Silly Season

It’s been a hugely exciting summer already here at Cordite Towers. We’ve had to postpone our holidays, dust down our ref link and try to remember the latest scrum engagement command (“Crouch, Touch, Pet”?). And it’s all down to the quality of stories from our VBFs in the media.

Here’s our favourites (so far):

<insert name of journeyman Southern Hemisphere player> has signed for <insert Irish province> to replace the leaving/retiring hero <insert legend here>. The IRFU pointed to the oddles of cash they didn’t make as justification for the exciting signing of <player>. Province CEO said “facts from Wikipedia, followed by insistence he was first choice”. Union CEO said “you can take your HEC success and shove it – it costs too much”

<insert name of player with 3 England caps> has signed for <insert name of club with zero chance of making Premiership playoffs>. He spent 4 years at <insert name of other useless English team here> before heading to France for a largely unsuccessful 12 month stint with <insert mid-table French team here> for whom he made 3 starts, one of which was that 12-6 Amlin Challenge Cup thriller against <insert name of rubbish club he is joining>. <Insert name of barmy Welsh-English journalist here> once wrote a full page spread alluding to his ‘wonderful power’.

Gavin Henson has signed a one-year pay-as-you-play deal with <insert name of publicity-hungry club here>. Henson, who famously has 2 children with <insert name of megalomaniac Sunday Times rugby journalist here>, insisted he had turned over a new leaf and was ready for the challenge of the Anglo-Welsh Cup

<Irish province> have announced the signing of journeyman tight five forward <insert name of player you have never heard of here> from <insert English Championship team here>. “<player> is a huge prospect”, insisted <coach> “plus he is Irish-qualified through his great-great-great-grandmother, so the union made us take him”

<Local hero> may be a fearsome presence on the pitch, but off it he is patient, gentle, intelligent and good-looking. He took some time out of his gruelling pre-season schedule to talk to <insert obsequious domestic journalist> and was optimistic about the new season. “We have have lost <leaving/retiring local hero>, but <Southern Hemipshere journeyman> and <tight five forward no-one has ever heard of> have made a real difference already – they already have been punked by <insert name of renowned joker here> and found him hilarious” he said. “We’re targeting that last runners-up spot in the HEC – away quarter-finals in <insert name of ground Saracens will be playing in come April> are the stuff of dreams”

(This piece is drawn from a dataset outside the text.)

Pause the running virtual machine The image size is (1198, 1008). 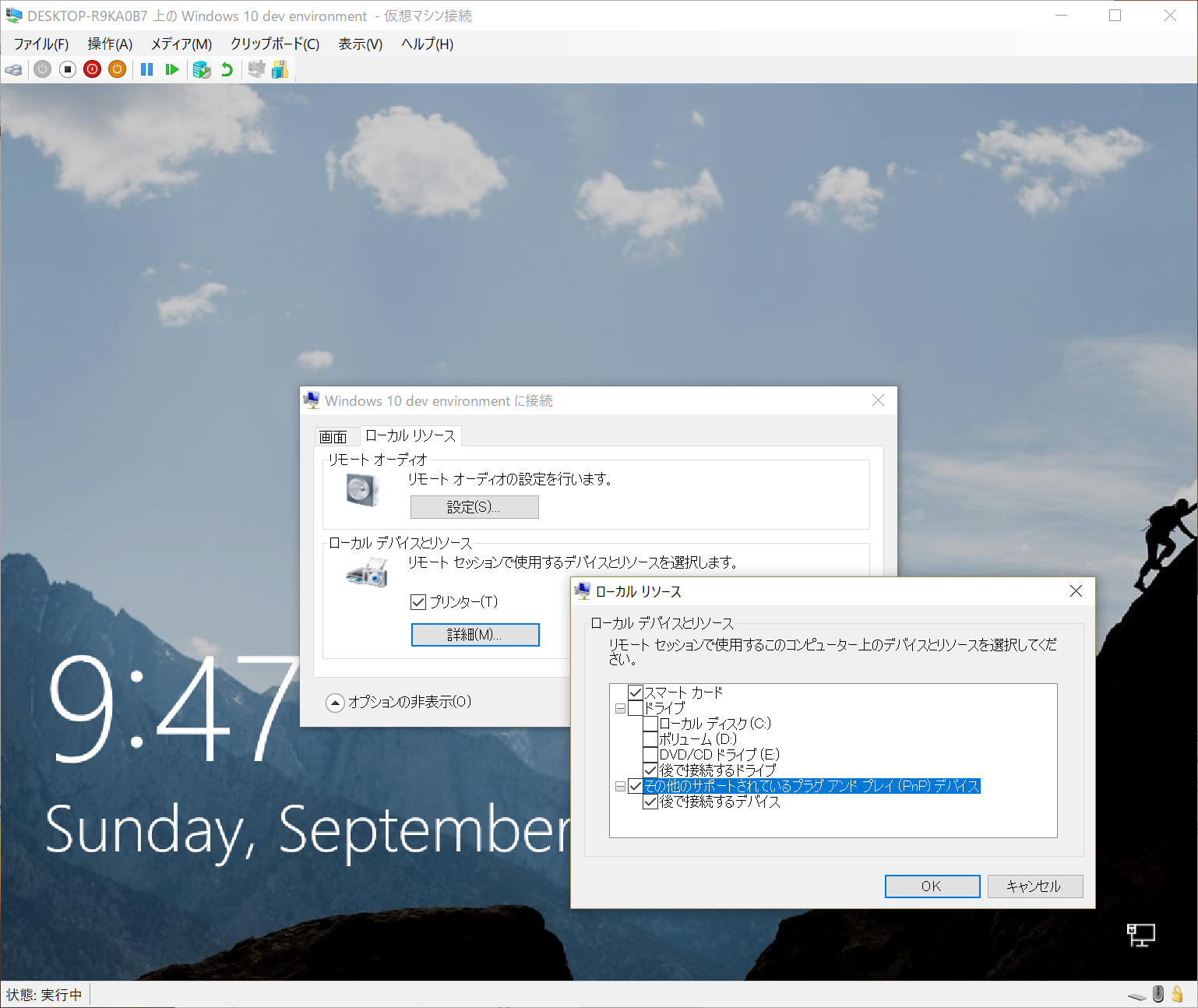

<French club bankrolled by propersterous owner> have made huge changes to their playing roster this season in a bid to resurrect their glory days of <insert period prior to existence of colour TV> and fight for a place in the knockout stages of the Top 14.  Out go <interchangeable South Africans, Islanders and second tier French players who got capped twice under Lievremont> and in their places wil be arriving <interchangeable South Africans, Islanders and second tier French players who got capped twice this summer under Philippe Saint Andre and a Welshman>.  It is expected to improve their position from <somewhere between 11th and 13th> to <somewhere between 7th and 9th>.

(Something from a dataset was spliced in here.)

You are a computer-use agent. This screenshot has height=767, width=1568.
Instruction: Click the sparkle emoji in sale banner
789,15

<insert name of young-ish-but-getting-on back here> has vowed to make the <insert name of Irish province here> and Ireland <insert jersey number> jersey his own this season, in conversation with <obsequious domestic hack>. “I’m tired of being shunted around the backline” declared <hero> “and I’ve told <coach> I’m gung ho for <jersey number> this season”. Joe Schmidt will surely be watching closely, added <obsequious journalist> without mentioning his maddening inconsistency, or he’ll have me to answer to.